- Required work:
a – In the forum thread below, list each username that comes right before "said:" to introduce a quote. Give each name only once.
b – Find every line in the rows that contains the string "pyautogui" with matching case, and copy each of those lines.

So when someone is recommended, they are notified of that recommendation?

I believe that some folks aren't comfortable with "blowing their own horn"...


----------



## kilo charlie (Dec 18, 2022)

I agree.. there are definitely people who deserve this recognition!


----------



## boykjo (Dec 18, 2022)

GonnaSmoke said:


> So when someone is recommended, they are notified of that recommendation?
> 
> I believe that some folks aren't comfortable with "blowing their own horn"...


I believe they are not notified. IMO its not blowing your own horn. If you have met the requirements you should be considered for OTBS. This would elimimate some of the good ol boy club only group thought. You wont be considered if your name is not in the hat. Someone who is eligble for OTBS and doesnt get a recommendation from someone else IMO can slip through a crack if their name is not in the hat. The Admins will eventually decide who at the end. My 2 cents

Editted


----------



## gmc2003 (Dec 18, 2022)

I didn't think you could self-nominate. Oh well you learn something new everyday.

Chris


----------



## Steve H (Dec 18, 2022)

gmc2003 said:


> I didn't think you could self-nominate. Oh well you learn something new everyday.
> 
> Chris


I thought the same thing.


----------



## GonnaSmoke (Dec 18, 2022)

gmc2003 said:


> I didn't think you could self-nominate. Oh well you learn something new everyday.
> 
> Chris





Steve H said:


> I thought the same thing.


I kind of thought the same so I went back and did some reading. Found this quote from Brian, 

 bmudd14474
...


bmudd14474 said:


> in the end a peer recommends you.


Also found this...





						Nominating Criteria for the OTBS
					

This Post is for information on the Order of the Thin Blue Smoke, the requirements for membership and the current list of members.  When everything is going right when smoking, your smoke should be light with a bit of a bluish gray tint to it-not heavy and rolling. This is referred to as the...




					www.smokingmeatforums.com
				




It doesn't specifically say that one can't self-nominate...


----------



## Displaced Texan (Dec 18, 2022)

GonnaSmoke said:


> I kind of thought the same so I went back and did some reading. Found this quote from Brian,
> 
> bmudd14474
> ...
> ...


There you go. It's like the Federal Aviation Regulations. At my first job they said, if it doesn't say in the FARs that you can't do it, then you can do it lol.


----------



## pineywoods (Dec 18, 2022)

Members can make recommendations to any Moderator or Admin they usually have a list of their own and when it comes time they will submit lists to the OTBS staff. OTBS staff will consider each member recommended and make sure they meet all the requirements members are not notified.
Before recommending someone please try to make sure they meet the requirements it makes things easier for eveybody


----------



## Dutch (Dec 22, 2022)

boykjo said:


> I believe they are not notified. IMO its not blowing your own horn. If you have met the requirements you should be considered for OTBS. This would elimimate some of the good ol boy club only group thought. You wont be considered if your name is not in the hat. Someone who is eligble for OTBS and doesnt get a recommendation from someone else IMO can slip through a crack if their name is not in the hat. The Admins will eventually decide who at the end. My 2 cents
> 
> Editted


I experimented with notifying nominated members. When the final decision was made and they weren't selected,  it led to hurt feelings and demands for an explanation as to why. That said, I did it once to see how it would work and it didn't!


----------



## clifish (Dec 22, 2022)

Dutch said:


> I experimented with notifying nominated members. When the final decision was made and they weren't selected,  it led to hurt feelings and demands for an explanation as to why. That said, I did it once to see how it would work and it didn't!


I can see that,  to me if one is recognized that is great,  but if you need to be put on a pedestal to feel good about yourself one has greater problems.


----------

Recorded data
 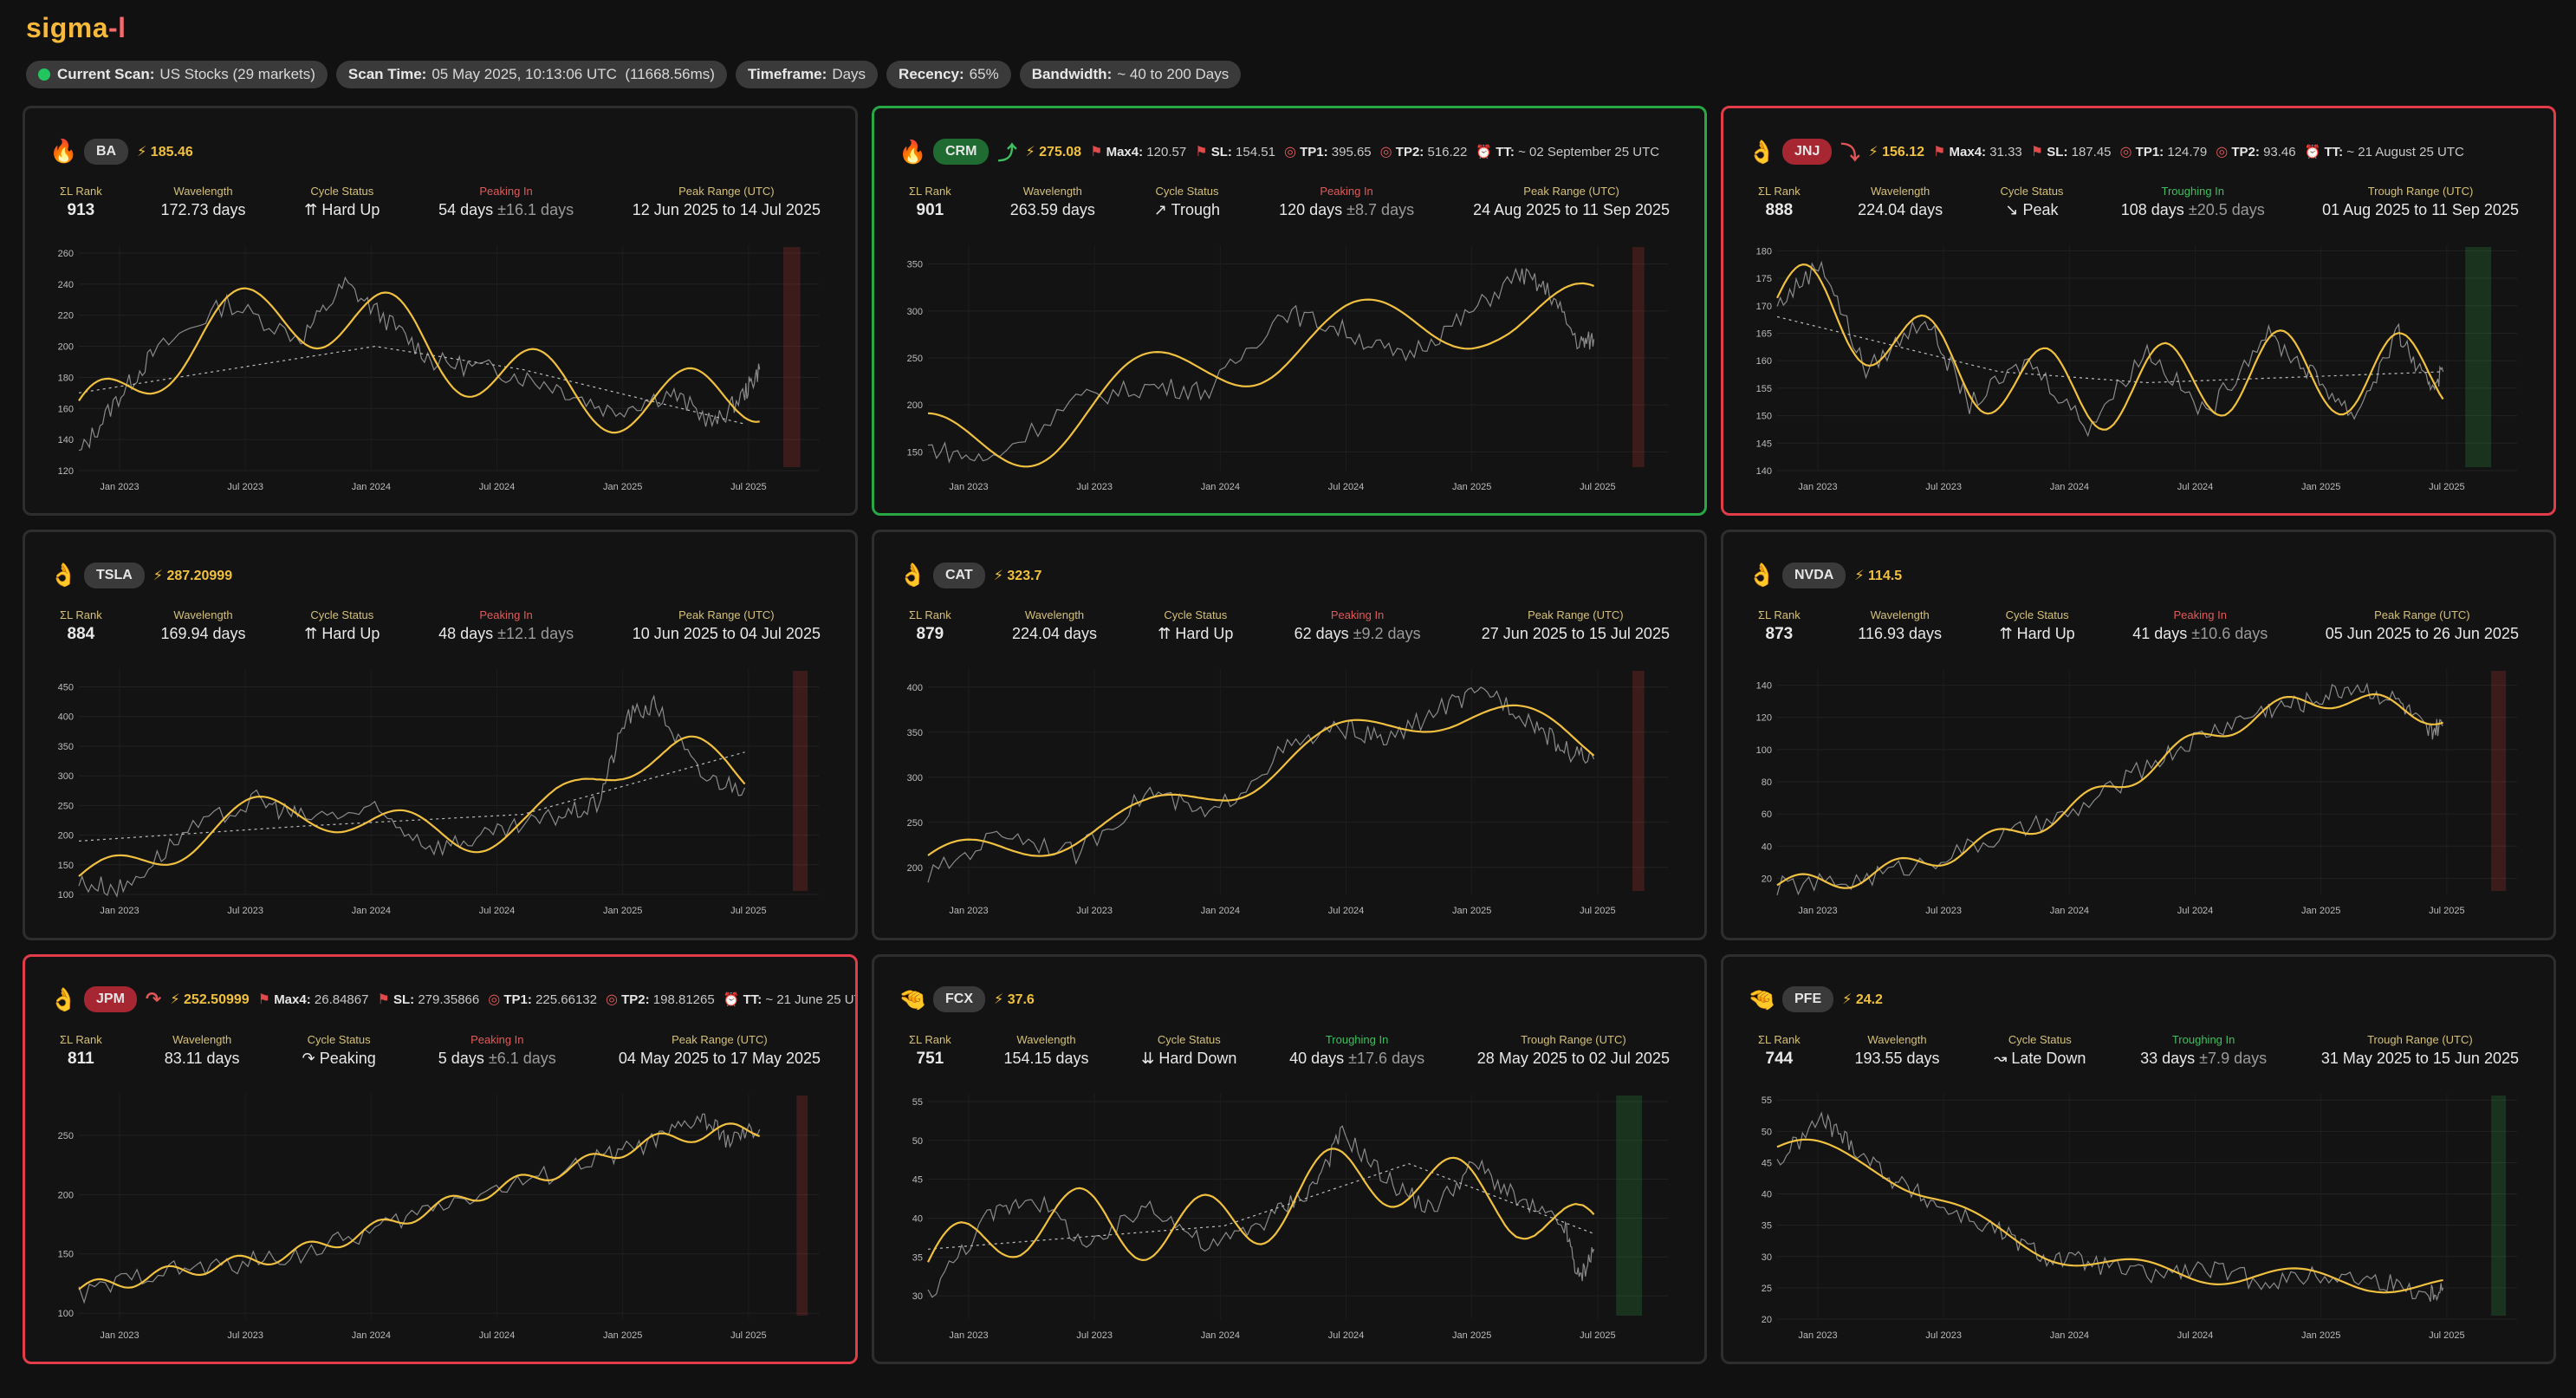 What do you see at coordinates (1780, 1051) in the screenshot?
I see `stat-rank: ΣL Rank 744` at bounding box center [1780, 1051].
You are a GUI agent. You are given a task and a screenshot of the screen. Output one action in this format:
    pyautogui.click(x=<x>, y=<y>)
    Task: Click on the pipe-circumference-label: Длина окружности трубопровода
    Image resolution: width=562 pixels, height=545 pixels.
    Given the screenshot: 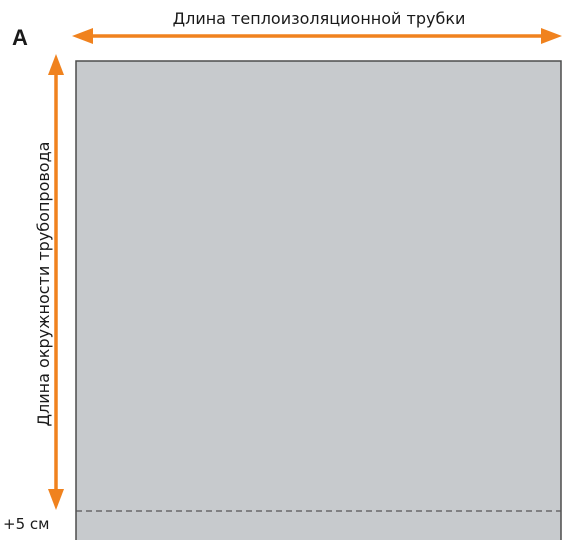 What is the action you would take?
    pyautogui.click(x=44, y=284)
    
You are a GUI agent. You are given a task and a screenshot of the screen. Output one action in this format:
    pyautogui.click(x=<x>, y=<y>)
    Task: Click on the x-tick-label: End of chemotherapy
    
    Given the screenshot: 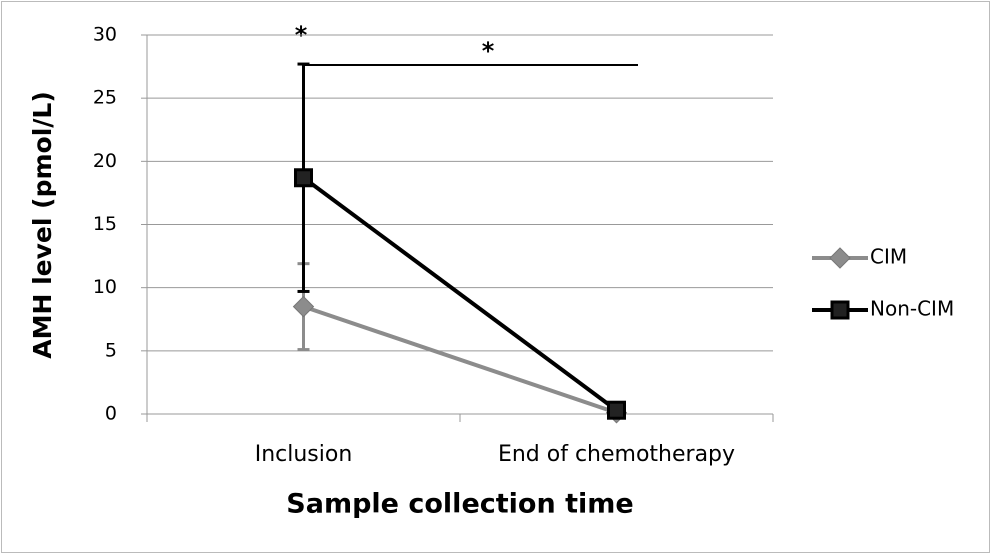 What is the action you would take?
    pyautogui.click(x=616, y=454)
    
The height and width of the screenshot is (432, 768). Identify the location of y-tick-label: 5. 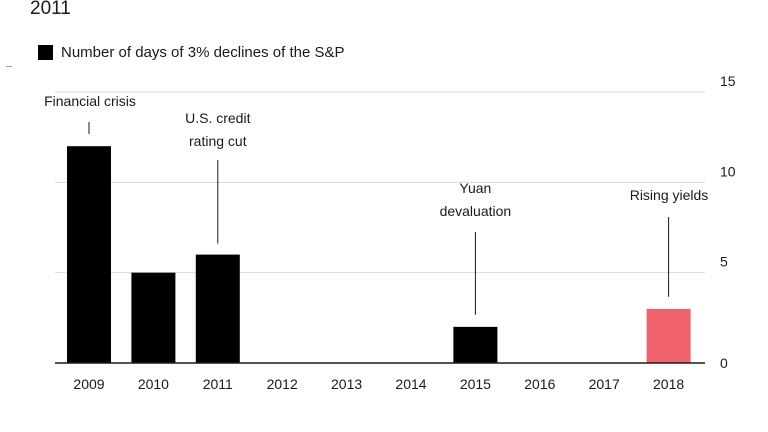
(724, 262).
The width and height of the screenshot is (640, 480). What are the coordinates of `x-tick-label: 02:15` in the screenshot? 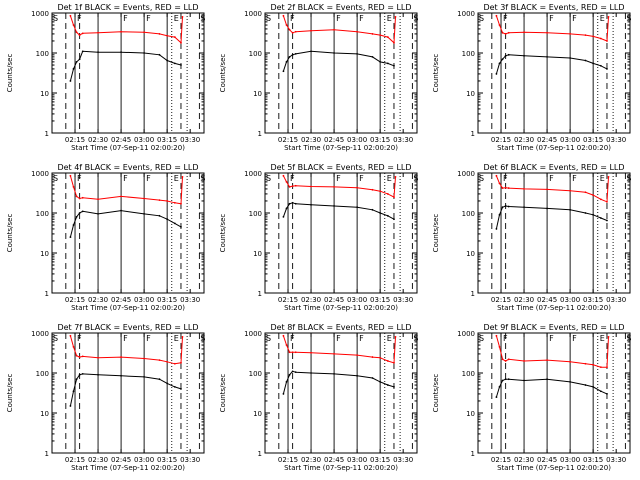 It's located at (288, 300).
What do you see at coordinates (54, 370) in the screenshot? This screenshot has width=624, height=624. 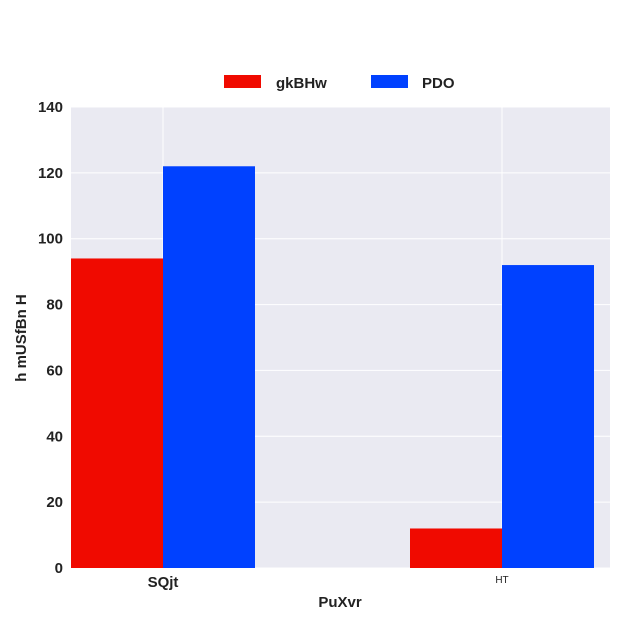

- Answers provided:
a –
GonnaSmoke
gmc2003
Steve H
bmudd14474
boykjo
Dutch

b –
    pyautogui.click(x=<x>, y=<y>)
    pyautogui.click(x=44, y=284)
    pyautogui.click(x=<x>, y=<y>)
    pyautogui.click(x=616, y=454)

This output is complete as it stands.